Once again the function we're defining here expects this probability function so I'm going to have to paste it in here.

def estimate_probability(word: str,
                         previous_n_gram: tuple, 
                         n_gram_counts: dict,
                         n_plus1_gram_counts: dict,
                         vocabulary_size: int,
                         k: float=1.0) -> float:
    """
    Estimate the probabilities of a next word using the n-gram counts with k-smoothing

    Args:
       word: next word
       previous_n_gram: A sequence of words of length n
       n_gram_counts: Dictionary of counts of n-grams
       n_plus1_gram_counts: Dictionary of counts of (n+1)-grams
       vocabulary_size: number of words in the vocabulary
       k: positive constant, smoothing parameter

    Returns:
       A probability
    """
    previous_n_gram = tuple(previous_n_gram)
    previous_n_gram_count = n_gram_counts.get(previous_n_gram, 0)

    n_plus1_gram = previous_n_gram + (word,)  
    n_plus1_gram_count = n_plus1_gram_counts.get(n_plus1_gram, 0)       
    return (n_plus1_gram_count + k)/(previous_n_gram_count + k * vocabulary_size)

def estimate_probabilities(previous_n_gram, n_gram_counts, n_plus1_gram_counts, vocabulary, k=1.0):
    """
    Estimate the probabilities of next words using the n-gram counts with k-smoothing

    Args:
       previous_n_gram: A sequence of words of length n
       n_gram_counts: Dictionary of counts of (n+1)-grams
       n_plus1_gram_counts: Dictionary of counts of (n+1)-grams
       vocabulary: List of words
       k: positive constant, smoothing parameter

    Returns:
       A dictionary mapping from next words to the probability.
    """

    # convert list to tuple to use it as a dictionary key
    previous_n_gram = tuple(previous_n_gram)
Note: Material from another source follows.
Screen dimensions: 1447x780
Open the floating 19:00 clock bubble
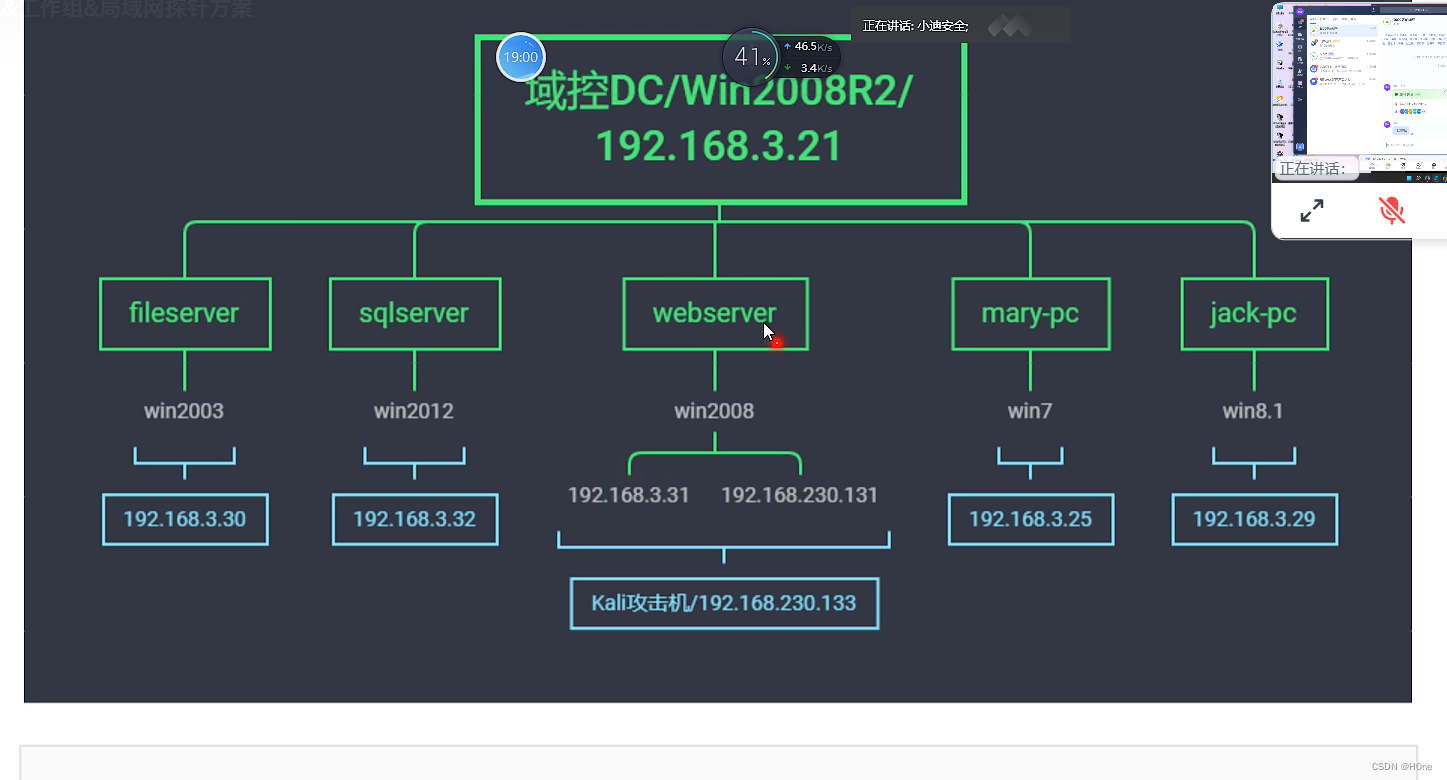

    # add <e> <unk> to the vocabulary
    # <s> is not needed since it should not appear as the next word
    vocabulary = vocabulary + ["<e>", "<unk>"]
    vocabulary_size = len(vocabulary)

    probabilities = {}
    for word in vocabulary:
        probability = estimate_probability(word, previous_n_gram, 
                                           n_gram_counts, n_plus1_gram_counts, 
                                           vocabulary_size, k=k)
        probabilities[word] = probability

    return probabilities

Suggest-a-Word

Compute probabilities for all possible next words and suggest the most likely one.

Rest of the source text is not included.